Belle métaphore que ces fantômes du titre. Jonathan Millet, dont c’est le premier film de fiction après avoir œuvré dans le documentaire, nous parle de ces gens qui aujourd’hui errent dans le monde comme s’ils étaient morts. Hamid (Adam Bessa), syrien réfugié en France, est de ceux-là. Victime comme des milliers de compatriotes d’exactions, de tortures, il est le produit d’une tragédie déjà oubliée. Il a connu la prison de Saidnaya, près de Damas, dont on dit que 30,000 personnes y ont perdu la vie dans les années 2010. En Occident plus personne de parle de la Syrie de Bachar al-Assad, d’autres conflits sont là. Dans ce silence, Hamid est un des fantômes de cette guerre atroce menée par le dictateur, qui a produit aussi bien des victimes que des bourreaux.

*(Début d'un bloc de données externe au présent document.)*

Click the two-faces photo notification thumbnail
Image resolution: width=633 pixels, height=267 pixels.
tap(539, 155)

Jonathan Millet donne une force documentaire au portrait des uns (Hamid, sa mère, Yara) tout en esquissant le portrait des autres.

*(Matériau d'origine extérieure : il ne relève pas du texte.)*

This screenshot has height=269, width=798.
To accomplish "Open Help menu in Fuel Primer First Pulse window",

Le fantôme est l’incarnation d’un mort qui revient hanter les vivants. On peut dire du jeune homme, qui n’a plus que sa mère, qu’il est un mort au sens figuré qui revient hanter son bourreau. Il a perdu ses proches et a subi de telles souffrances que la question de vivre se pose pour lui. En même temps, il fait partie d’une organisation secrète qui débusque les criminels de guerre. Il traque un dénommé Harfaz (Tawfik Barhom) qui était tortionnaire à Saidnaya. Sans avoir toutes les preuves, il est certain qu’il a été victime de cet homme qui étudie à l’université de Strasbourg sous un nom différent. Un dilemme se pose comme à ses semblables. Doit-il faire le deuil de son pays et son ancienne vie, retrouver une compagne et peut-être une nouvelle famille ? Doit-il renoncer à sa quête de justice ? Doit-il au contraire revivre indéfiniment le martyr passé et essayer de retrouver ses bourreaux pour obtenir réparation ?

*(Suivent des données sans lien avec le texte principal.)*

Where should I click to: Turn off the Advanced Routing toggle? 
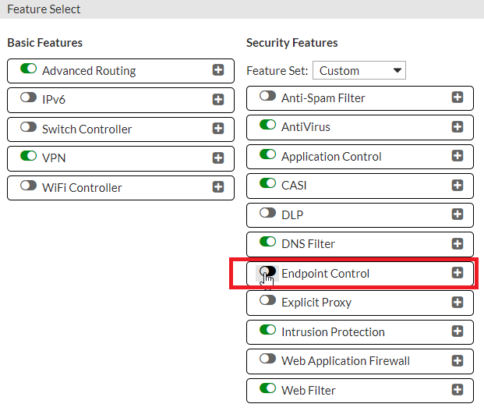[28, 69]
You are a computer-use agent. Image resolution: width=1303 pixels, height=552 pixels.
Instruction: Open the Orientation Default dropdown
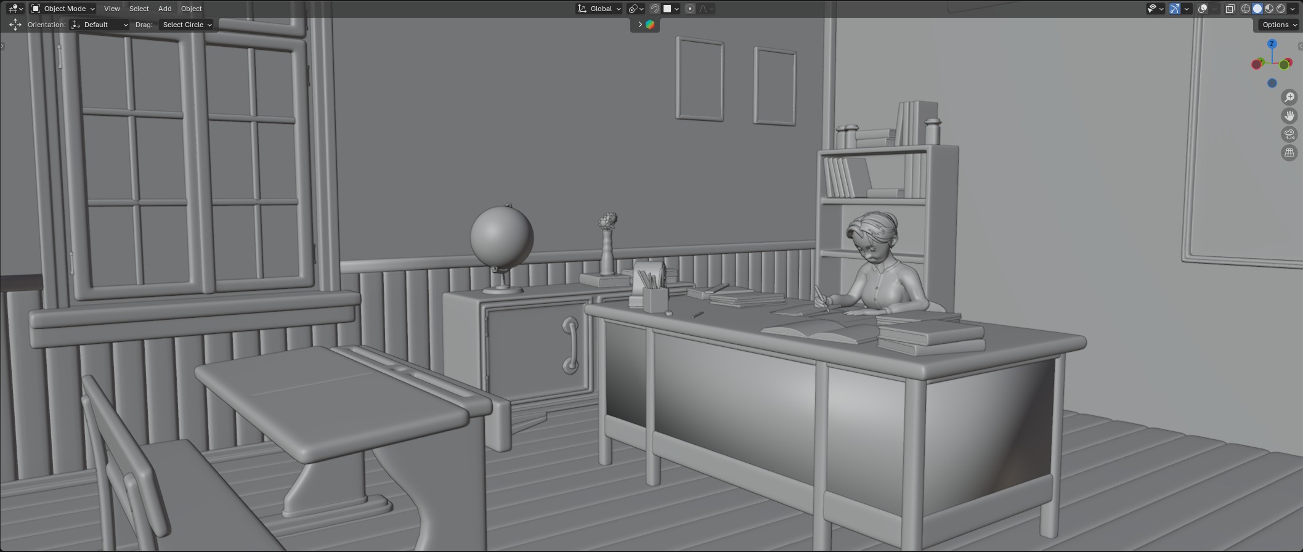point(100,25)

Le récit est double. D’une part, c’est la vie d’un réfugié traumatisé qui nous est contée, avec ses souffrances psychologiques, son lot de démarches administratives, de relations avec la communauté de compatriotes, d’appels avec sa mère restée au Liban. D’autre part, Hamid suit et espionne le supposé Harfaz, avec l’aide ponctuelle d’une certaine Nina (Julia Franz Richter). Il y a ici un petit côté Marathon Man (Schlesinger) où le héros amène le spectateur à approcher la figure du Mal. Chacune des deux dimensions du récit se nourrit de l’autre. Le drame de l’exil et de la souffrance psychique se nourrit du récit « d’espionnage ». Les artifices de réalisation servent les deux faces du récit. Il y a beaucoup de séquences de filature et un jeu constant de champ-contrechamp, typique du film d’espionnage. En même temps, le scénario ne précipite pas les choses et garde le mystère sur un certain nombre d’éléments du thriller. Les membres de l’organisation ne sont que des voix restées en Allemagne et on mettra du temps à savoir qui est cette Nina qui ne ressemble pas à une Syrienne. En outre, le travail du son, remarquable, a créé une enveloppe d’angoisse autour d’Hamid. Les voix dans sa tête, échos de son passé sont amplifiés par les témoignages de victimes obtenus de son organisation. Encore prisonnier à l’intérieur, Hamid n'a d’autre choix pour se libérer et trouver la vérité que d’approcher son présumé bourreau. On ne dévoilera pas grand-chose en révélant qu’Hamid et Harfaz finissent par se rencontrer, ce qui crée un moment très intense, balançant entre rapprochement réciproque et répulsion. L’âge, le niveau d’étude, l’exil en France rapprochent les deux hommes qui auraient pu être amis dans une autre vie. La caméra est attentive à leurs corps, proches ne serait-ce que parce que la guerre civile les a marqué tous deux de stigmates physiques. Même s’il raconte les atrocités commises, le récit n’est jamais binaire ni schématique dans son appréhension des personnages.

Les fantômes est le portrait d’une figure qu’on ne voit pas beaucoup au cinéma : le réfugié de guerre venant du « Sud », portant le poids d’une tragédie lointaine. On quitte la statistique (« X millions de réfugiés syriens en Europe ») pour saisir la vie brisée d’un être humain, grâce notamment à l'interprétation bouleversante d'Adam Bessa, découvert ici. Jonathan Millet venant du documentaire, on n’est pas surpris du soin réaliste, du sens du détail et du grand dépouillement de ce film émouvant,  recommandable dans cette période estivale un peu creuse.